Dataset records:
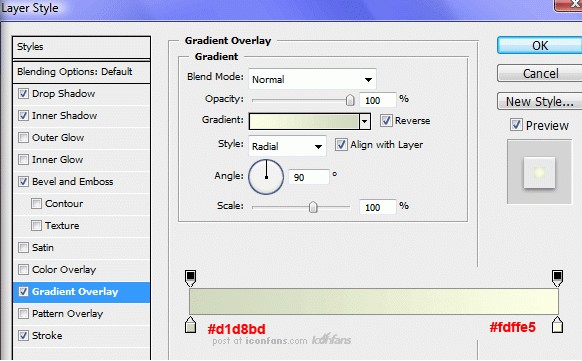The image size is (582, 361).
Task: Open the Blend Mode dropdown
Action: [312, 79]
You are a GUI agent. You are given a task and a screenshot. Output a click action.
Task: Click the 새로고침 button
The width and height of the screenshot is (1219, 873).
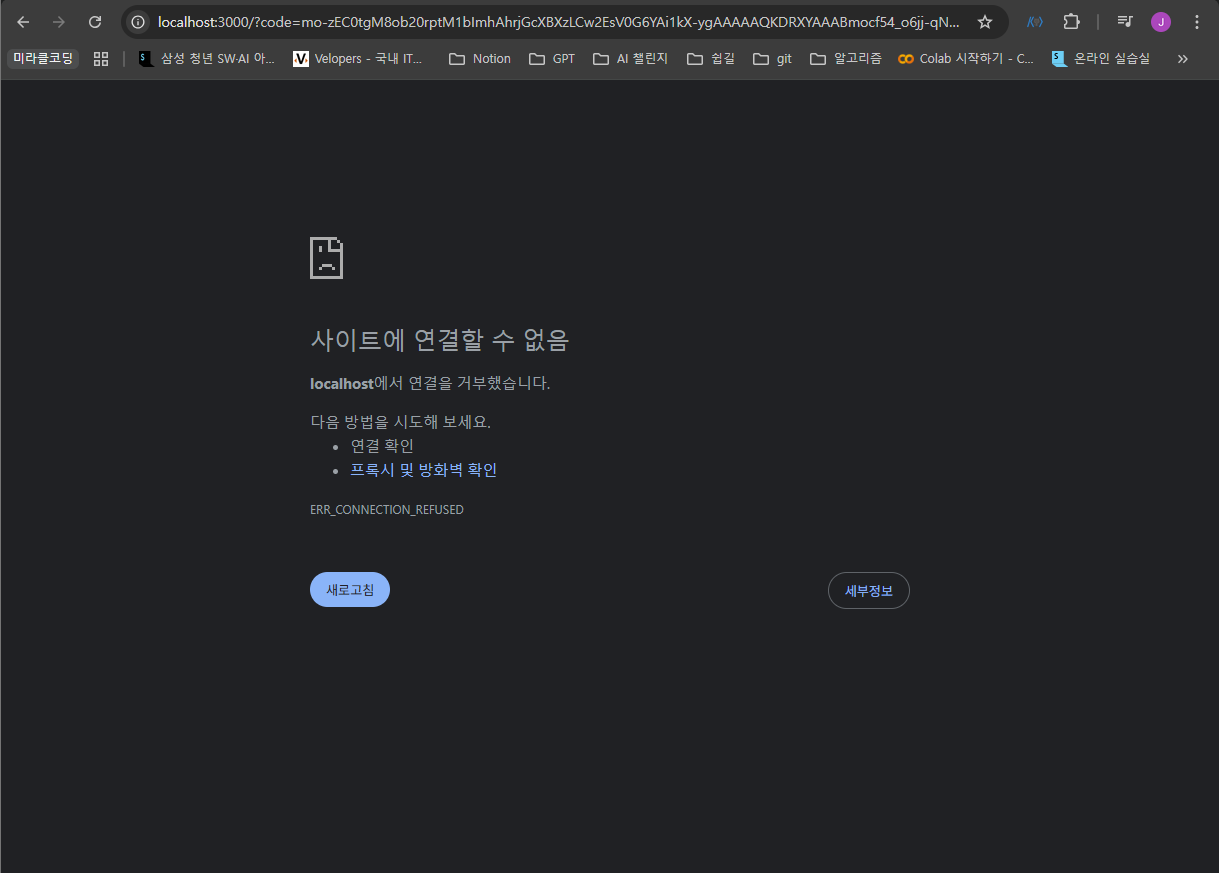pyautogui.click(x=350, y=590)
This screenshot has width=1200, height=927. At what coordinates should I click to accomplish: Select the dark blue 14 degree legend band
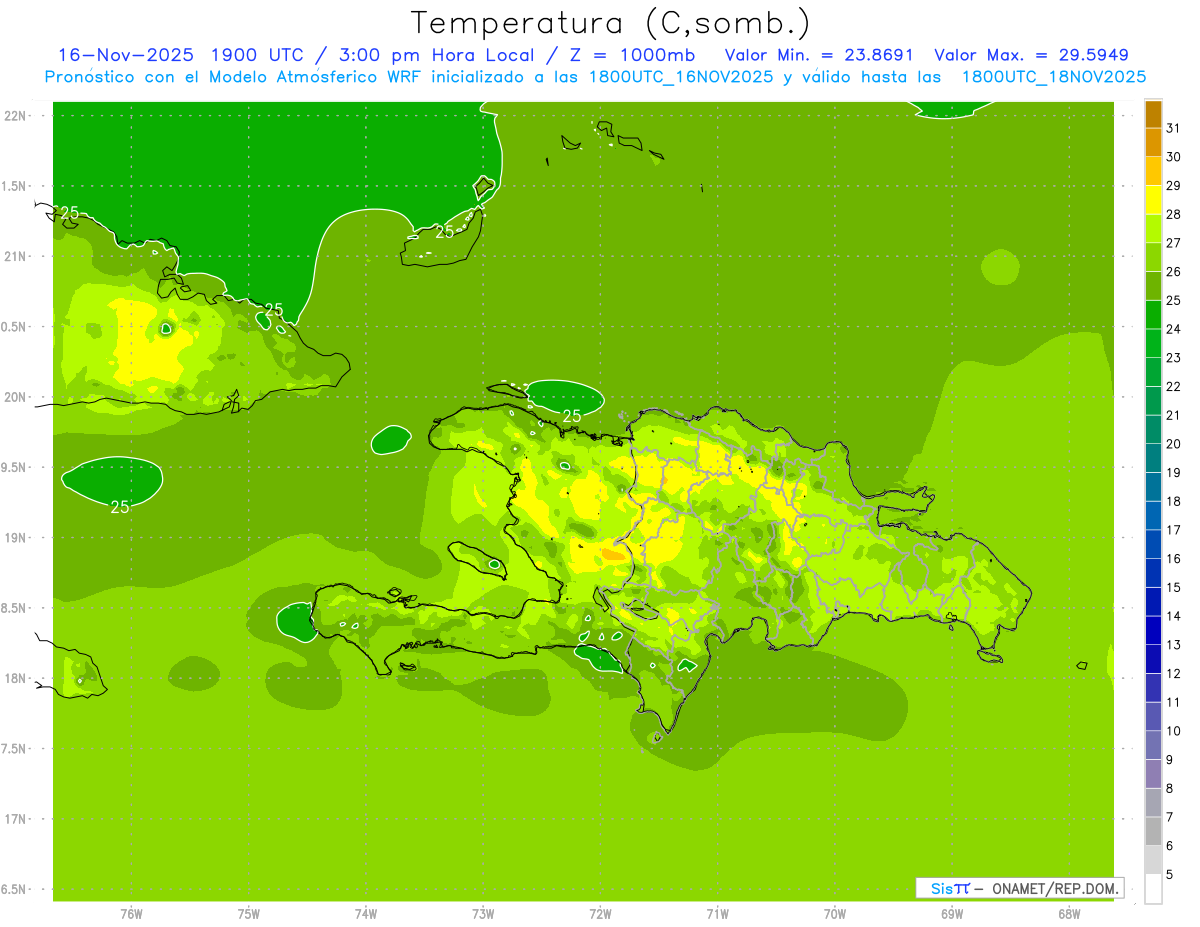coord(1153,602)
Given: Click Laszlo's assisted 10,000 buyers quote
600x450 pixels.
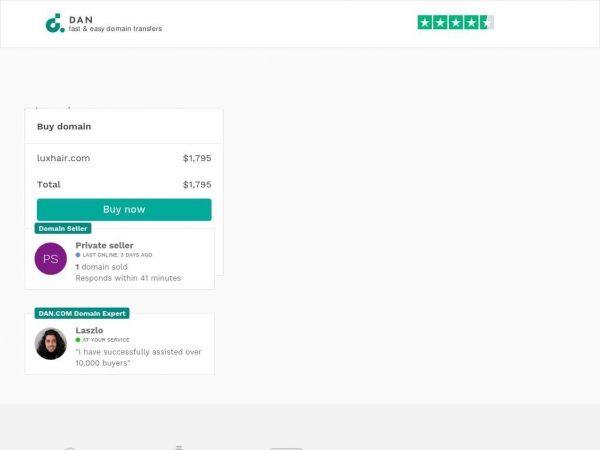Looking at the screenshot, I should (138, 357).
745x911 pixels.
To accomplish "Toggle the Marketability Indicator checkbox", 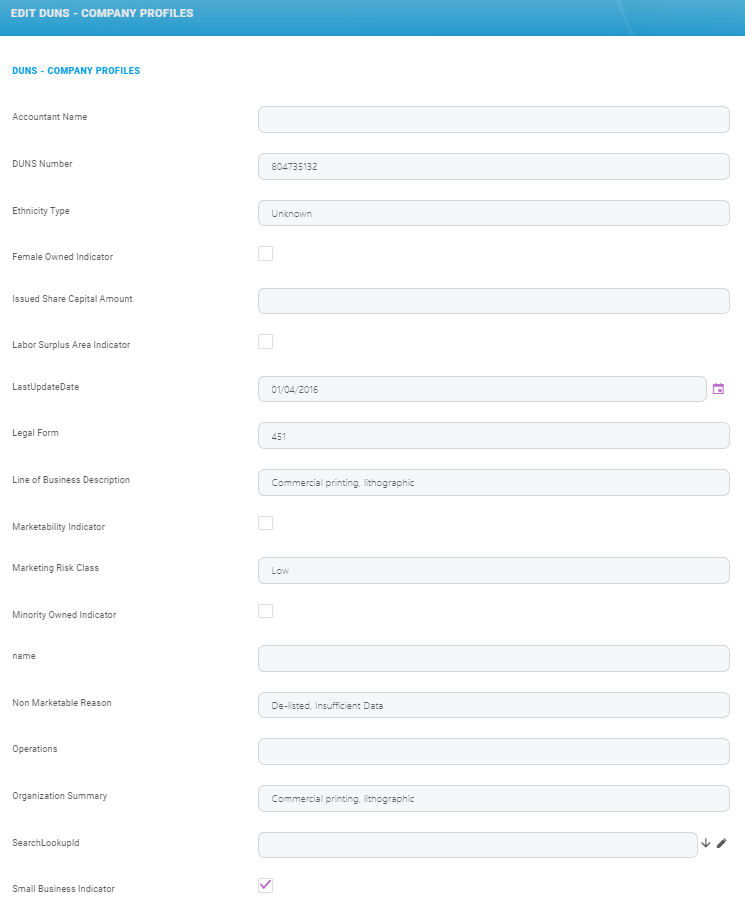I will pyautogui.click(x=265, y=522).
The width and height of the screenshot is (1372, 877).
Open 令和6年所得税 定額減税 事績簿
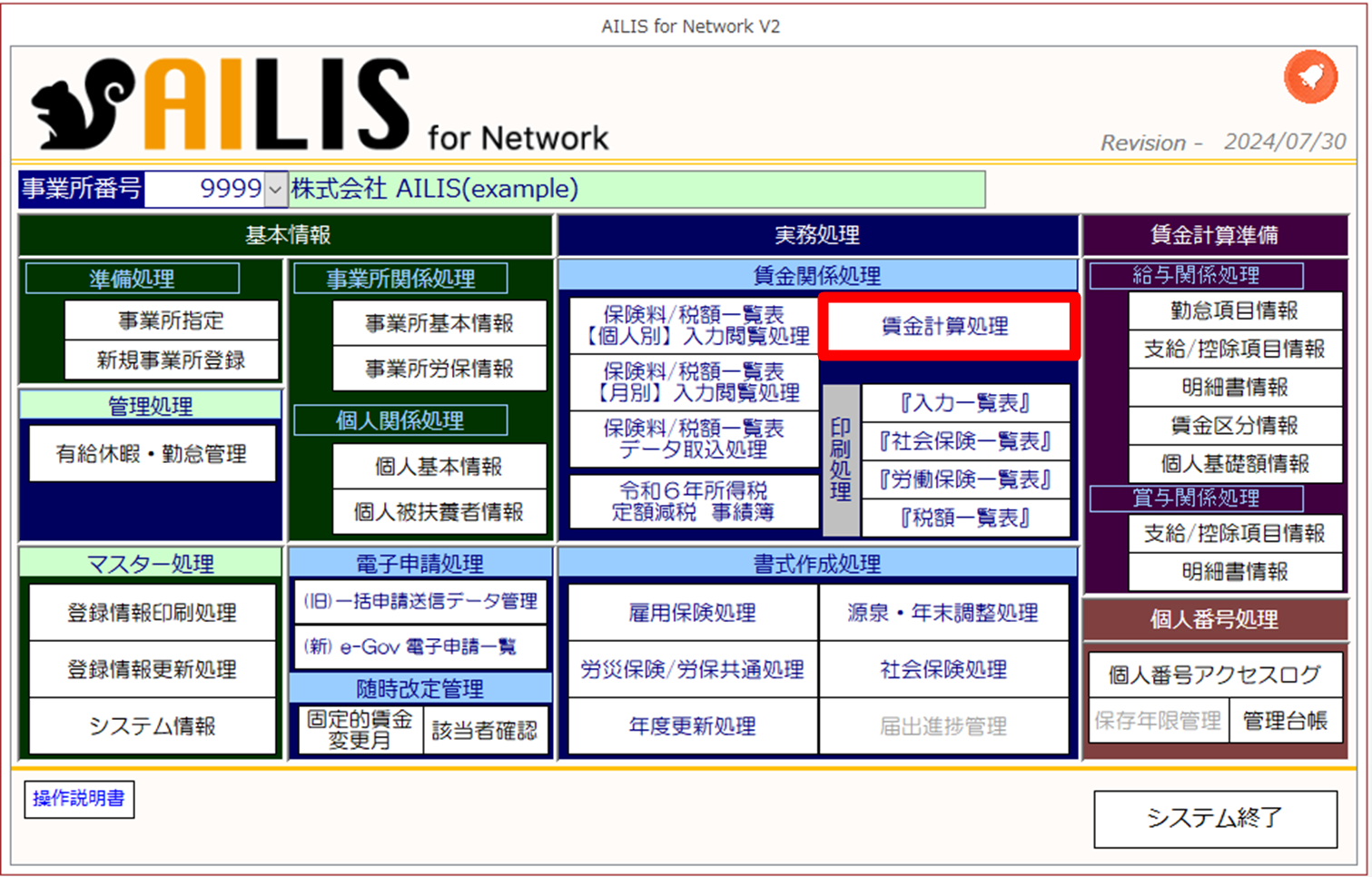pyautogui.click(x=693, y=501)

Task requirements: Take the lines starting with the one containing "You are a GUI" and going on through the one containing "Looking at the", and arrange them as a JSON list of strings, one string per line, with blank lines dropped. Leave the pictures out.

Written answer:
[
  "You are a GUI agent. You are given a task and a screenshot. Output a click action.",
  "Task: Click the 새로고침 button",
  "The width and height of the screenshot is (1219, 873).",
  "pyautogui.click(x=350, y=590)",
  "This screenshot has width=1200, height=927. At what coordinates should I click to accomplish: Select the dark blue 14 degree legend band",
  "coord(1153,602)",
  "Given: Click Laszlo's assisted 10,000 buyers quote",
  "600x450 pixels.",
  "Looking at the screenshot, I should (138, 357)."
]